━━ Input ━━

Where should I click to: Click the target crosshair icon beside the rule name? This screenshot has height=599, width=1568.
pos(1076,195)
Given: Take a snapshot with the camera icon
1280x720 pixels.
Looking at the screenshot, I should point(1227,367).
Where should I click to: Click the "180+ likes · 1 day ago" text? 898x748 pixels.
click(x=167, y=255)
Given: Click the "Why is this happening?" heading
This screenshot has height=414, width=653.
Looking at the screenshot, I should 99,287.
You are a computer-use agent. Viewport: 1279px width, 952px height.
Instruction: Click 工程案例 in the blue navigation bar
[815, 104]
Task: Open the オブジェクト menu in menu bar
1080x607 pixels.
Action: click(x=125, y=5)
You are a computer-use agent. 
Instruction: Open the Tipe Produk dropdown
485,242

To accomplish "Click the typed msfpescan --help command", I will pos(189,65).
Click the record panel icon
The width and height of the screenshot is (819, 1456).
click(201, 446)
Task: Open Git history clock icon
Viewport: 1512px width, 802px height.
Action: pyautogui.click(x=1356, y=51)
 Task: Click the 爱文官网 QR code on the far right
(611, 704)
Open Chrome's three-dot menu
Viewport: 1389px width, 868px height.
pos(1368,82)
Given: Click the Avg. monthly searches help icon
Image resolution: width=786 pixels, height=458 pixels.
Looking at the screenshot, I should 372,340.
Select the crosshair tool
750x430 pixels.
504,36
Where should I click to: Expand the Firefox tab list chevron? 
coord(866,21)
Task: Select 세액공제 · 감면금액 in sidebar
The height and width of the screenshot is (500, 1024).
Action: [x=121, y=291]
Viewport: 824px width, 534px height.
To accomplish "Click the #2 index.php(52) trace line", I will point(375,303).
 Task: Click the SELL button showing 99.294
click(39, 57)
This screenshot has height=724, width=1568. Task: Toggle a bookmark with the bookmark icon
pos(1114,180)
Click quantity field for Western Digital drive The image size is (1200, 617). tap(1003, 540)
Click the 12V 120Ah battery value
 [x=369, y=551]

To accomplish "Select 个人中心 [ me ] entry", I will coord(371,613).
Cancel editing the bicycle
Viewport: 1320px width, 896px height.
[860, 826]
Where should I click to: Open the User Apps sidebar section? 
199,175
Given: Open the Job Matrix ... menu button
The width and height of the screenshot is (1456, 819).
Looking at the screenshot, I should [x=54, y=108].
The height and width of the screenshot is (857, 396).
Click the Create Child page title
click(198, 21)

━━━

• Given problem:
Can you rewrite the records from the start through the line that contains "pos(1368,82)", substituting "Directive" for each "Instruction" and keeping everything else unchanged?

• Exercise result:
Where should I click to: Click the target crosshair icon beside the rule name? This screenshot has height=599, width=1568.
pos(1076,195)
Given: Take a snapshot with the camera icon
1280x720 pixels.
Looking at the screenshot, I should point(1227,367).
Where should I click to: Click the "180+ likes · 1 day ago" text? 898x748 pixels.
click(x=167, y=255)
Given: Click the "Why is this happening?" heading
This screenshot has height=414, width=653.
Looking at the screenshot, I should 99,287.
You are a computer-use agent. Viewport: 1279px width, 952px height.
Directive: Click 工程案例 in the blue navigation bar
[815, 104]
Task: Open the オブジェクト menu in menu bar
1080x607 pixels.
Action: click(x=125, y=5)
You are a computer-use agent. 
Directive: Open the Tipe Produk dropdown
485,242

To accomplish "Click the typed msfpescan --help command", I will pos(189,65).
Click the record panel icon
The width and height of the screenshot is (819, 1456).
click(201, 446)
Task: Open Git history clock icon
Viewport: 1512px width, 802px height.
Action: pyautogui.click(x=1356, y=51)
 Task: Click the 爱文官网 QR code on the far right
(611, 704)
Open Chrome's three-dot menu
Viewport: 1389px width, 868px height.
pos(1368,82)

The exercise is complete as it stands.